Instructions to follow: The data must be returned exactly. No line may be left out.

[Items from a data source]
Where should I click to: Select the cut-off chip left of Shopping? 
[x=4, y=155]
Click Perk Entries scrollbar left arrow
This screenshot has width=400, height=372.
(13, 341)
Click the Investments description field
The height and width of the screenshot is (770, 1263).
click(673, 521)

Answer box:
Where should I click to: Select the cut-off chip left of Shopping? 
[x=4, y=155]
Click Perk Entries scrollbar left arrow
This screenshot has width=400, height=372.
(13, 341)
Click the Investments description field
The height and width of the screenshot is (770, 1263).
click(673, 521)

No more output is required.